· Föderation EN Mi 29.01.2025 08:59:36 @snowyfox @timnitGebru I thought the optimisation algorithms for training any network architecture were well known and widely available? Is there a possibility that deepseek made an innovation on this point? |
Föderation EN Mi 29.01.2025 14:14:43 @HydrePrever @snowyfox @timnitGebru Yes, algorithms to train are known, and actually, you can study them at uni. No, how to train these beasts exactly, and how to exactly design them, how to tweak them, how to choose the hyperparameters, all these things are what produce hundreds of papers in the field per day. |
Föderation EN Mi 29.01.2025 14:34:08 @yacc143 @snowyfox @timnitGebru so that part might hide some crucial information... Thank you |
Föderation EN Mi 29.01.2025 14:56:18 @HydrePrever @snowyfox @timnitGebru Basically the stuff is not reproducible without all 4 parts. (And reproducibility is as such a topic in these algorithms, you literally start with random start points in your typical setup.
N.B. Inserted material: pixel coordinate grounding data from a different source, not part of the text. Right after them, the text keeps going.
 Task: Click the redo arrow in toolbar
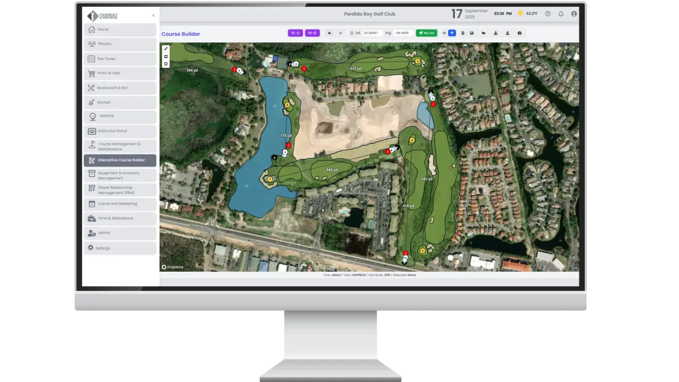[x=340, y=33]
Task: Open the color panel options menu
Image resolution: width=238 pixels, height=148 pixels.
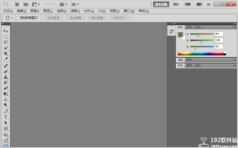Action: point(234,27)
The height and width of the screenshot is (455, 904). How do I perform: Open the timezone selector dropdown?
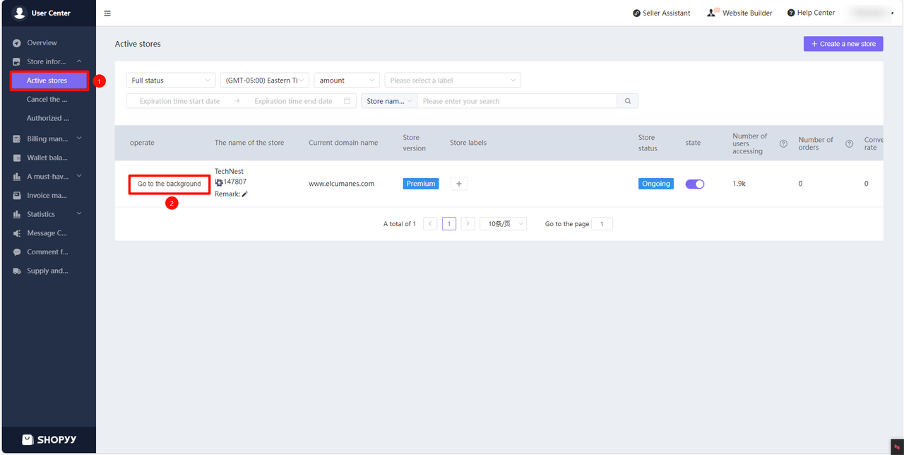[264, 80]
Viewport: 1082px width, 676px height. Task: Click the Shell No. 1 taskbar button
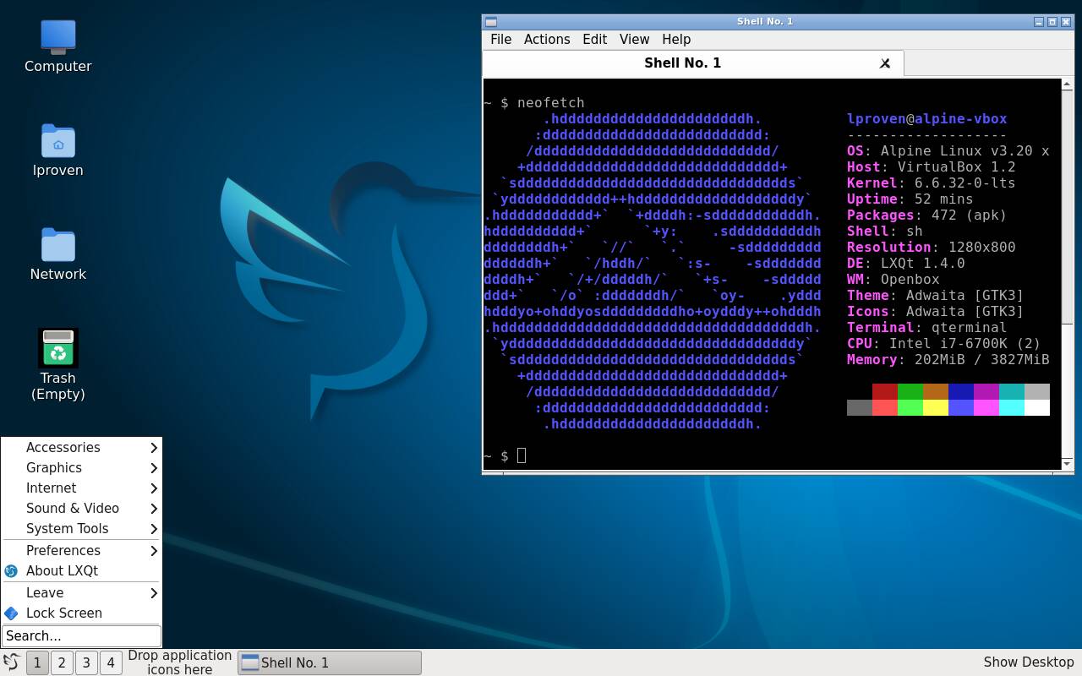(x=329, y=662)
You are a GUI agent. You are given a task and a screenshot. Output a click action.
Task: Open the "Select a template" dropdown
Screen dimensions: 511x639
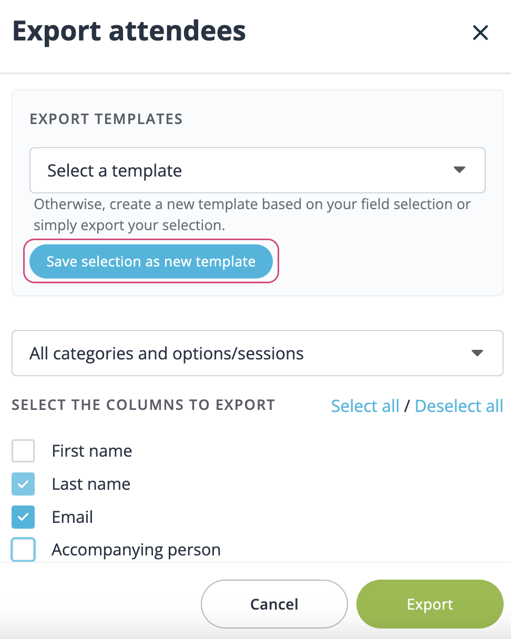point(258,170)
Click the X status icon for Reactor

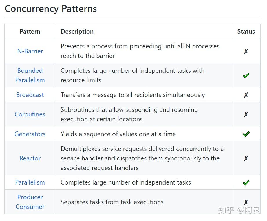coord(246,158)
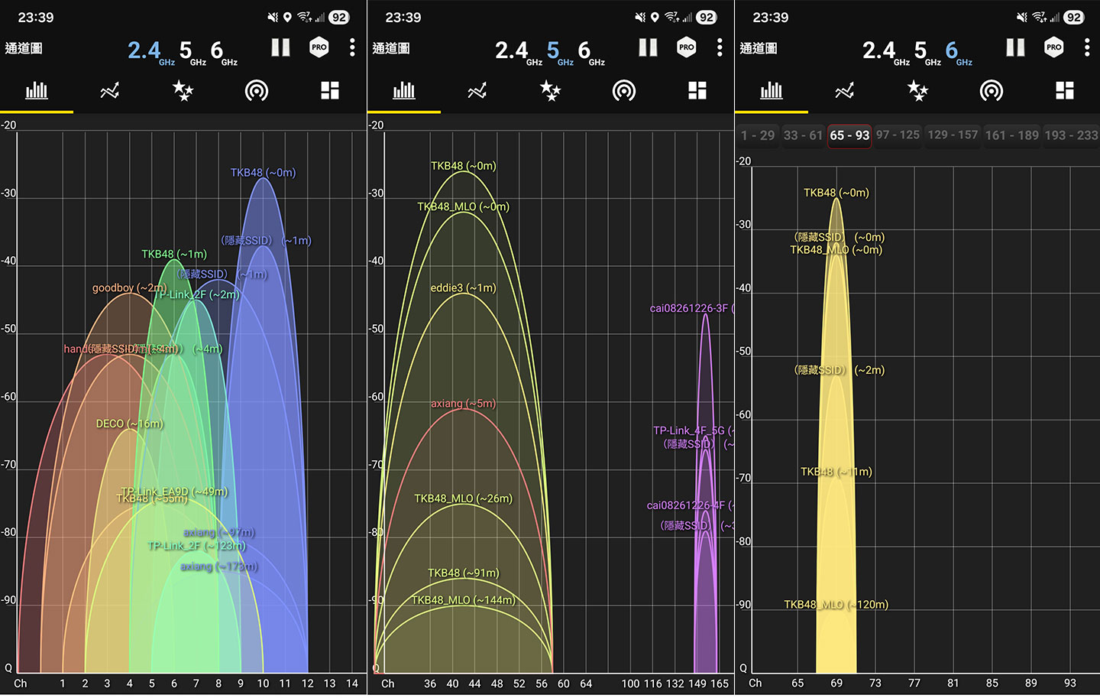Image resolution: width=1100 pixels, height=698 pixels.
Task: Pause scanning on the 2.4 GHz screen
Action: coord(280,47)
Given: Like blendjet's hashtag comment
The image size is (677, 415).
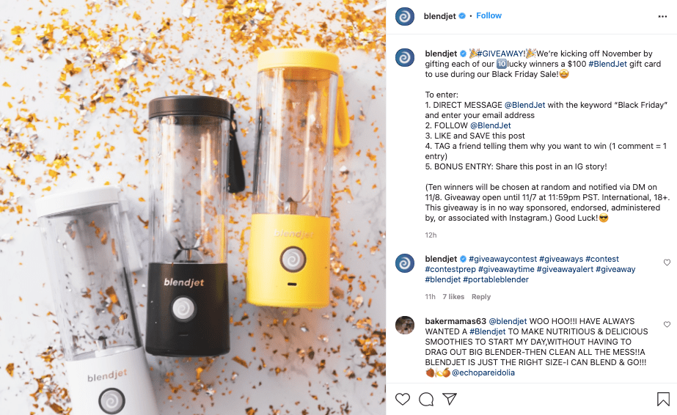Looking at the screenshot, I should click(667, 262).
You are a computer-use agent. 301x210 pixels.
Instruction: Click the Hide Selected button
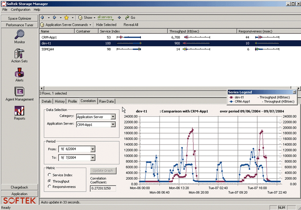point(106,24)
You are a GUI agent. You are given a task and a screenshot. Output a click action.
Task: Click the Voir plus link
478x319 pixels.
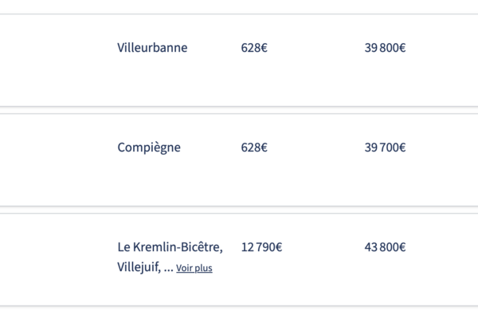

In teaching setups, requiring a fixed random seed to make the number somewhat reproducible is the usual way, and still it's not always possible -> different software versions might produce different numerical results.) |
Föderation EN Mi 29.01.2025 18:12:46 @yacc143 @snowyfox @timnitGebru mmh, RNGs *shouldn't* have this problem, although I agree it can unfortunately happen |
Föderation EN Mi 29.01.2025 21:56:25 @yacc143 @HydrePrever @snowyfox @timnitGebru let’s not forget this was all funded by a hedge fund mogul: the huge (and predictable) stock movements following the announcement doubtless yielded huge profits. The fragility of Western economies continue to expose itself to the light of day. |